Stored data entries:

════════

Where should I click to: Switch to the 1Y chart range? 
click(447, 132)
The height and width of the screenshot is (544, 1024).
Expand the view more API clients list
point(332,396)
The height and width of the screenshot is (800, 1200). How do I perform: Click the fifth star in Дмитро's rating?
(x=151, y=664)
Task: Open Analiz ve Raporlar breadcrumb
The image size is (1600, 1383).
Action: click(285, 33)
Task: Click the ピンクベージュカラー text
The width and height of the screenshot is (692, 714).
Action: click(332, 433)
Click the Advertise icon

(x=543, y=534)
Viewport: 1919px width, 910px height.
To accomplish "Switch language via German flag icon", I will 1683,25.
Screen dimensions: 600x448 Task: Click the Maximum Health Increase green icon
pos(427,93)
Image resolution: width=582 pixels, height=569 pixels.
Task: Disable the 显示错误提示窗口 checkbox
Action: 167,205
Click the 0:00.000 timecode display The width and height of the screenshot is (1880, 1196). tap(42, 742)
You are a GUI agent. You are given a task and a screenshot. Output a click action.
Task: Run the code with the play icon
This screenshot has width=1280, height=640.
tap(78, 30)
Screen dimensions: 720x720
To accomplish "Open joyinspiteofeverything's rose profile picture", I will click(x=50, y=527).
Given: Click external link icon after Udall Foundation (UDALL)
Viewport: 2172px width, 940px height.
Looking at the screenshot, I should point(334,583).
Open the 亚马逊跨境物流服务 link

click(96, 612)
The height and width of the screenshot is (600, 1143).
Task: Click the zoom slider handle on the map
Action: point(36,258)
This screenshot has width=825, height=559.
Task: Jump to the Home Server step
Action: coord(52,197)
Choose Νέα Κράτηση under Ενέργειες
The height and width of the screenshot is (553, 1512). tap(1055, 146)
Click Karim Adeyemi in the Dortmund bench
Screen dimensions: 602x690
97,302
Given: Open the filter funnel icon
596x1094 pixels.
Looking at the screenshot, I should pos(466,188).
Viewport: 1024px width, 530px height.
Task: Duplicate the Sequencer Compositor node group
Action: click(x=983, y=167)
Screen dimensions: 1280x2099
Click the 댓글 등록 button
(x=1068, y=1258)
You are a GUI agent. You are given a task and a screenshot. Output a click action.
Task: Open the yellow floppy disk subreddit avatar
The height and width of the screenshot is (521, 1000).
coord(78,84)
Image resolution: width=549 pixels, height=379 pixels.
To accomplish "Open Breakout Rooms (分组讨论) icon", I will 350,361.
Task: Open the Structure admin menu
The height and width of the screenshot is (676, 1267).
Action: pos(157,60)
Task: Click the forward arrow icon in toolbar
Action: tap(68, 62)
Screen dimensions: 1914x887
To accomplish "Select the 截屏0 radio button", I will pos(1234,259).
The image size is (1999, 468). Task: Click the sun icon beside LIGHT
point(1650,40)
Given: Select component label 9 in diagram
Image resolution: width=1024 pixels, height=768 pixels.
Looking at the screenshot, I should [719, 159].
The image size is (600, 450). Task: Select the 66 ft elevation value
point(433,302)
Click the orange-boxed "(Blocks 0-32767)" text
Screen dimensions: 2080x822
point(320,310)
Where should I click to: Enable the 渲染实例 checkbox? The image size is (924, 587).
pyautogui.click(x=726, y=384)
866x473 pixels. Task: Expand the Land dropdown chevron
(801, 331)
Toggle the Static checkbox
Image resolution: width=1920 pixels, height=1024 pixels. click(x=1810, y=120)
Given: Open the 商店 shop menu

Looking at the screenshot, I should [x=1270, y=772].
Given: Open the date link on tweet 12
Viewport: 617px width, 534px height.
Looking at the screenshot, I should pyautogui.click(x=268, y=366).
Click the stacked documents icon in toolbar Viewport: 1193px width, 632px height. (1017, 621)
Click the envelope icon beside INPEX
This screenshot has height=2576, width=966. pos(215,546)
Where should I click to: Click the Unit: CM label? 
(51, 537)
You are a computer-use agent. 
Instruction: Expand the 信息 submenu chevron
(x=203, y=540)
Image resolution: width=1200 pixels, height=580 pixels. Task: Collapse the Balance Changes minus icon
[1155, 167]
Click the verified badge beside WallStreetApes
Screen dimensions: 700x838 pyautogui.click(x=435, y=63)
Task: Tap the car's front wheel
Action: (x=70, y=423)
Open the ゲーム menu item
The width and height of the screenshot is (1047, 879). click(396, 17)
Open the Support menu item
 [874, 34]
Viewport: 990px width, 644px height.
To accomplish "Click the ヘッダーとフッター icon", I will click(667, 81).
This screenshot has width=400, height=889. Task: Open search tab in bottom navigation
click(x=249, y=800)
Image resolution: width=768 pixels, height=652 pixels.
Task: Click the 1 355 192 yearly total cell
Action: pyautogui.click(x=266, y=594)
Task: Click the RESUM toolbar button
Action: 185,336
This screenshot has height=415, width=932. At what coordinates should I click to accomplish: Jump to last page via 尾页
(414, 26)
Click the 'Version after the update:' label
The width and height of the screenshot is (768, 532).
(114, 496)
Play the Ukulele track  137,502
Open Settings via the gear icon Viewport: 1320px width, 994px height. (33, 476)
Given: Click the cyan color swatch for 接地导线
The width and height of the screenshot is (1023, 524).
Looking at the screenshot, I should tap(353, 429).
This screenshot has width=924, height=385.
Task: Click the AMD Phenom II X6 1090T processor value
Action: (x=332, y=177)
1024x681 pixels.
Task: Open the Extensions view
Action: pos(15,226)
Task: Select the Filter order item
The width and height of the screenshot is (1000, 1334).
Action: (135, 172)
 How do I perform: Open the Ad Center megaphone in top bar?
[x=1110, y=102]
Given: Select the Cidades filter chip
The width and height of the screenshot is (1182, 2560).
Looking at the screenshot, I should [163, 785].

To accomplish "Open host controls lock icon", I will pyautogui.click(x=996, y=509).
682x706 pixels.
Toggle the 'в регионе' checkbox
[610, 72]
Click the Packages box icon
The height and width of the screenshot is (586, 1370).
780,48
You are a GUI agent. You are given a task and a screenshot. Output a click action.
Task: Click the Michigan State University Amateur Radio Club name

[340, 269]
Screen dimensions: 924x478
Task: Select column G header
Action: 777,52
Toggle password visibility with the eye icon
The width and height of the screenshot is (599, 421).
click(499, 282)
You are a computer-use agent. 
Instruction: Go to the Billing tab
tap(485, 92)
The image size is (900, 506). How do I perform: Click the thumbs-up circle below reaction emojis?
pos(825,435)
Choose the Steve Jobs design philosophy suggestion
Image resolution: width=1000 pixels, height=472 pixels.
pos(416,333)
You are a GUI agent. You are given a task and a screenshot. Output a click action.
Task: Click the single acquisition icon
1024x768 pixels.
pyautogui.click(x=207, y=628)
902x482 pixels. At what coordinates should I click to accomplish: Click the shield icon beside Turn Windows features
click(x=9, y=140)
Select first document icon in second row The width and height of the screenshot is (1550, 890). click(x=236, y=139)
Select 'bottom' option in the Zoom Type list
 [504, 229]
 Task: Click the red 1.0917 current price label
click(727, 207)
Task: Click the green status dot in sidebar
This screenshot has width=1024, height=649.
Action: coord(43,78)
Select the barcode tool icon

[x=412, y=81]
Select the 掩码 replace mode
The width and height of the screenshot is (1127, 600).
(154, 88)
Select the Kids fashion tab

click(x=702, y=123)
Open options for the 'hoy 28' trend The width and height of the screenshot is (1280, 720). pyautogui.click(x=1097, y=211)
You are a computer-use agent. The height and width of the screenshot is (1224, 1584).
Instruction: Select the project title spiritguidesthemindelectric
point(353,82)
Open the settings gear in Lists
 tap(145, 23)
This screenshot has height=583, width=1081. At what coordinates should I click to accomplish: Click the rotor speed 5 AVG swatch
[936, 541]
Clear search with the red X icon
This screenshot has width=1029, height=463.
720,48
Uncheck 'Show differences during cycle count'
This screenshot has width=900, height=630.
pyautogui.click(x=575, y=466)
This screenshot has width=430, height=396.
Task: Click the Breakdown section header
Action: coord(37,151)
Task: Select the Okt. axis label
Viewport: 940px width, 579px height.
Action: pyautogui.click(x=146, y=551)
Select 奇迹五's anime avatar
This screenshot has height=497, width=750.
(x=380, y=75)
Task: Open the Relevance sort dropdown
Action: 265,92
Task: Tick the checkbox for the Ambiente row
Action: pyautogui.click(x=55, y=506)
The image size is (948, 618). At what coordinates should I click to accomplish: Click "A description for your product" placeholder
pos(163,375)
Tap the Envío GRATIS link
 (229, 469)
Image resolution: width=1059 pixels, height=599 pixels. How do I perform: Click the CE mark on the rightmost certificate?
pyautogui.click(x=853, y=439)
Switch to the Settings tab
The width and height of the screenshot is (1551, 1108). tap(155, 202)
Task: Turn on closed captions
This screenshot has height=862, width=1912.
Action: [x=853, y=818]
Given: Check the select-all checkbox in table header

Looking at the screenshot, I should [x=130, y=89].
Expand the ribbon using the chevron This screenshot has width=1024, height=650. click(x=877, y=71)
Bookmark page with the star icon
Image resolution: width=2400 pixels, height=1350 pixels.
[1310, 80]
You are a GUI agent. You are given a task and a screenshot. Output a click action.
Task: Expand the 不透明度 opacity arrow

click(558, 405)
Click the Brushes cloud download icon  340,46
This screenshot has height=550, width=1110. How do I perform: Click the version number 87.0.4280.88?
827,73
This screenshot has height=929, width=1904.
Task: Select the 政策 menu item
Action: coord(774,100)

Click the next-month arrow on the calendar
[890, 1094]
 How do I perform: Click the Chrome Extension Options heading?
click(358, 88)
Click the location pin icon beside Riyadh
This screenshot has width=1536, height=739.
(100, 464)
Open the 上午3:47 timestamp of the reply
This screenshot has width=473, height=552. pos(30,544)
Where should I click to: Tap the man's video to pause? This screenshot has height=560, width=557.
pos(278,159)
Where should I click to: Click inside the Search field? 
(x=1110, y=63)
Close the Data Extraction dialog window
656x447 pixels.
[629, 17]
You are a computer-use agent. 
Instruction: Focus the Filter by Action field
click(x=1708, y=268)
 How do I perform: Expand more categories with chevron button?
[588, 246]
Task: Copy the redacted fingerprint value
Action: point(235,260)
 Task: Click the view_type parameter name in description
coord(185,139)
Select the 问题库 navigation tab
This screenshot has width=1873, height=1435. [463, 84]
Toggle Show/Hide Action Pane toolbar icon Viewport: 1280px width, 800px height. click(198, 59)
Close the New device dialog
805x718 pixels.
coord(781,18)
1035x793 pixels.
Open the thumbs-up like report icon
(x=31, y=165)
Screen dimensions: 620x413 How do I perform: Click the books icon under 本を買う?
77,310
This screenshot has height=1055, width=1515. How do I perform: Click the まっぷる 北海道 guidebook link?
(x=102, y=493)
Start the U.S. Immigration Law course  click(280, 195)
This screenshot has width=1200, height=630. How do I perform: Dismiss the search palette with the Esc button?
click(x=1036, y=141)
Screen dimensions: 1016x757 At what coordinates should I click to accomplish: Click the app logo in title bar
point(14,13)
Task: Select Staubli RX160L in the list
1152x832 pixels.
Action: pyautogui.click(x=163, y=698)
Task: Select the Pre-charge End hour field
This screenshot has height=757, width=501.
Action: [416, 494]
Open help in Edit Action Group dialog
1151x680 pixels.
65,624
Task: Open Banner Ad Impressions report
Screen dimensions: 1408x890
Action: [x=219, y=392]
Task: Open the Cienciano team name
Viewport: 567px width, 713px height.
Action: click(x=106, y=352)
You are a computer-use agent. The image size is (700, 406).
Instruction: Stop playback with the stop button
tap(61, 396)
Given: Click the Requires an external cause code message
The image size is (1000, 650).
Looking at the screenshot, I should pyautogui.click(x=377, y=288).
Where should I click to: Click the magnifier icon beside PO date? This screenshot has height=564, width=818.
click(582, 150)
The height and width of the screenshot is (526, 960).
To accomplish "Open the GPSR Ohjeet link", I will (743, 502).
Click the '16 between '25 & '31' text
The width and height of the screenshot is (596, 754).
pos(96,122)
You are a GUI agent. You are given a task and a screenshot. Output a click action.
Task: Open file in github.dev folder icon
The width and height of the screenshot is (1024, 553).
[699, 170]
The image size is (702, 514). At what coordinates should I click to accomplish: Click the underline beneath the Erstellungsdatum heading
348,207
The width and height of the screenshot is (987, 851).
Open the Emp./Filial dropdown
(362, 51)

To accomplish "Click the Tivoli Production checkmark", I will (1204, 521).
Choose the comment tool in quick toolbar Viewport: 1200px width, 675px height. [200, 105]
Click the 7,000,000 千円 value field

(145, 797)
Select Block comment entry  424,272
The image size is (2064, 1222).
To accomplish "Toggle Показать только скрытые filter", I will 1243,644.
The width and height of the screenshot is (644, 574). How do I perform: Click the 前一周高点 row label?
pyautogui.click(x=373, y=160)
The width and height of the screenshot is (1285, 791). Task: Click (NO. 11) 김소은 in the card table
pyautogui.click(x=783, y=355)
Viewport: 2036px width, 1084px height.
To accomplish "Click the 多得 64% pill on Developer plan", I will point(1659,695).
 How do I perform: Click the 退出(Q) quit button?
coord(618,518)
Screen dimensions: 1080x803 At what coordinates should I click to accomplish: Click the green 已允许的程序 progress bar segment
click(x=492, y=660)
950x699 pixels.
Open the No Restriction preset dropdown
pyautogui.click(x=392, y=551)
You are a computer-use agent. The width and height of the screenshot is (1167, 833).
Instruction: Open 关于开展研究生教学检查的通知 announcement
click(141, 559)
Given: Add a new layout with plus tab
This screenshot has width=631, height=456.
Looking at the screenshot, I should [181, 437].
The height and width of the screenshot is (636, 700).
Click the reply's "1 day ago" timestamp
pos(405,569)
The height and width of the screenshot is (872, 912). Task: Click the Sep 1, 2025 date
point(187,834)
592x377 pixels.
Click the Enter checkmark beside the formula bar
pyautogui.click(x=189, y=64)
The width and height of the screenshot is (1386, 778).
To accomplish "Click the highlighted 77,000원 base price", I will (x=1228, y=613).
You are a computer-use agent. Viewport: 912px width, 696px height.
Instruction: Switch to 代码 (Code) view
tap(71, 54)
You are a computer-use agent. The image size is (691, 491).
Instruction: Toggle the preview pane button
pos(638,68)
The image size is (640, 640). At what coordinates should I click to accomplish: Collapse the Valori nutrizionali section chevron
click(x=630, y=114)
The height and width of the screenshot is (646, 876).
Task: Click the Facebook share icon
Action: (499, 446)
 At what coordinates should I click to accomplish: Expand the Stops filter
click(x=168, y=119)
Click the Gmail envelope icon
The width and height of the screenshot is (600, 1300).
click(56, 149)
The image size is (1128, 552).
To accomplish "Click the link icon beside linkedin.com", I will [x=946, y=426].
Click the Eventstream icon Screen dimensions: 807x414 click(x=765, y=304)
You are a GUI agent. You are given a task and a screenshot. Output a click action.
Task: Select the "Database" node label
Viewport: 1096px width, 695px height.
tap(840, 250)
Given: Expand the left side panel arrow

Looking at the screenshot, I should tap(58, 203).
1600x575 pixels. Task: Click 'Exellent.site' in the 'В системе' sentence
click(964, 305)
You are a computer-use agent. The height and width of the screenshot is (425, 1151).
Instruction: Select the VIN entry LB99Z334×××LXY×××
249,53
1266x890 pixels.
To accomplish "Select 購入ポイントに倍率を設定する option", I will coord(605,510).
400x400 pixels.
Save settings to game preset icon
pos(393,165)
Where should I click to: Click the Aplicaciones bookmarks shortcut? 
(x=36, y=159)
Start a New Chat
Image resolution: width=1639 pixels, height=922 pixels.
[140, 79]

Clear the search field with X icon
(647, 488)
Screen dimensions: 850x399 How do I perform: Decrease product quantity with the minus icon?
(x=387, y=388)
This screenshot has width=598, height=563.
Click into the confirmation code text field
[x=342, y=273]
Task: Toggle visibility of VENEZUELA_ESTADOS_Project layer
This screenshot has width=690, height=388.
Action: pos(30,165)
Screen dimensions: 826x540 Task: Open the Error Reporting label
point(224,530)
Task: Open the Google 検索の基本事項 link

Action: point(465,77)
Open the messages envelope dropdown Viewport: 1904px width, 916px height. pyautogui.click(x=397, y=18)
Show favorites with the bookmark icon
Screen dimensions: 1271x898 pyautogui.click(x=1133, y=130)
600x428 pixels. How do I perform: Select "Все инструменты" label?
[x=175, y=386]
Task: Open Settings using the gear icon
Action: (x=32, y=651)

════════

### About this exercise
In the entries above, find each line with "after" and copy it.

### Answer to the problem
Given: Click external link icon after Udall Foundation (UDALL)
Click the 'Version after the update:' label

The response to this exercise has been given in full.